- TASK TO CARRY OUT -
Look in the material below for the line holding "Book a FREE". Set it down exactly, with each later line up to and including the line holding "Share [button] (808, 1293)".

━━━━━ SUPPLIED DATA

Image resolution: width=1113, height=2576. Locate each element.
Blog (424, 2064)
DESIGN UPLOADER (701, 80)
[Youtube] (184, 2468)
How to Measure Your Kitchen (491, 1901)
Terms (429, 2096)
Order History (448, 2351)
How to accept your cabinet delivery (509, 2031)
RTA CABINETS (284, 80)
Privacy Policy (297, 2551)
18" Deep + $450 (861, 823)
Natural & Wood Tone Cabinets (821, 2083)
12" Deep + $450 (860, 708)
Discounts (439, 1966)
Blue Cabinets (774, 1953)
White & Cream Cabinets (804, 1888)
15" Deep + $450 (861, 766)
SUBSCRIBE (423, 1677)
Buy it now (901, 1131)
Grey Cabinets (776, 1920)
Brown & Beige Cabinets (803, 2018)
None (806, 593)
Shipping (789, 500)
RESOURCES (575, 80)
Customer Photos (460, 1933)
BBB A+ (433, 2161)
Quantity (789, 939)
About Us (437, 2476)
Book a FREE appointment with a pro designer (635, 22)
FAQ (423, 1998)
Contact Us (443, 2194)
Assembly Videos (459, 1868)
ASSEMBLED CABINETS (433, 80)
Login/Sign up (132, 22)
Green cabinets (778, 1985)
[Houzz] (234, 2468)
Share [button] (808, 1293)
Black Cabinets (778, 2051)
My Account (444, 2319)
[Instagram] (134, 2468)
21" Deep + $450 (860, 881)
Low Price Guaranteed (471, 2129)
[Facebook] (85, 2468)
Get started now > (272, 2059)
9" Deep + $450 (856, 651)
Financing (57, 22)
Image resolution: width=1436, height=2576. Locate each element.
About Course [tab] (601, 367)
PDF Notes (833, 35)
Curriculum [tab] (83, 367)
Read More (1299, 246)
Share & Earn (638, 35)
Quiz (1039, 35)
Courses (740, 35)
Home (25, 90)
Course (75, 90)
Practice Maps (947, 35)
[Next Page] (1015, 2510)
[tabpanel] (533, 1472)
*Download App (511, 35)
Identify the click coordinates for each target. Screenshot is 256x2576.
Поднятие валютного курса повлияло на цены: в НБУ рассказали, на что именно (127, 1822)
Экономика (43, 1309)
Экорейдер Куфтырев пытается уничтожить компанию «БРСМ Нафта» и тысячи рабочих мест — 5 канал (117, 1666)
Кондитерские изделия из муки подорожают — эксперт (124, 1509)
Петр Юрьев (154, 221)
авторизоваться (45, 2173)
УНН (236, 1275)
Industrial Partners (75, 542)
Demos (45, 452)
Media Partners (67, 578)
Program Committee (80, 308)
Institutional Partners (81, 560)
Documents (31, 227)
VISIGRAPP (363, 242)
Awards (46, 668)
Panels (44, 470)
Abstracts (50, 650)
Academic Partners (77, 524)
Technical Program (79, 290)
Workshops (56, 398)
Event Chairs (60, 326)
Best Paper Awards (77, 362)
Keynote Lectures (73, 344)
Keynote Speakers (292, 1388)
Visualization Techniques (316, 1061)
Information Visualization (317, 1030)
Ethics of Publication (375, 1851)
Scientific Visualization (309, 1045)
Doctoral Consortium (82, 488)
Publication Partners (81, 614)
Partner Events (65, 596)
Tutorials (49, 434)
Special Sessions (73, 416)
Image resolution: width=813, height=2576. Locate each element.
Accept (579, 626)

━━━━━━━━━━

- RESPONSE BOX -
Book a FREE appointment with a pro designer (635, 22)
FAQ (423, 1998)
Contact Us (443, 2194)
Assembly Videos (459, 1868)
ASSEMBLED CABINETS (433, 80)
Login/Sign up (132, 22)
Green cabinets (778, 1985)
[Houzz] (234, 2468)
Share [button] (808, 1293)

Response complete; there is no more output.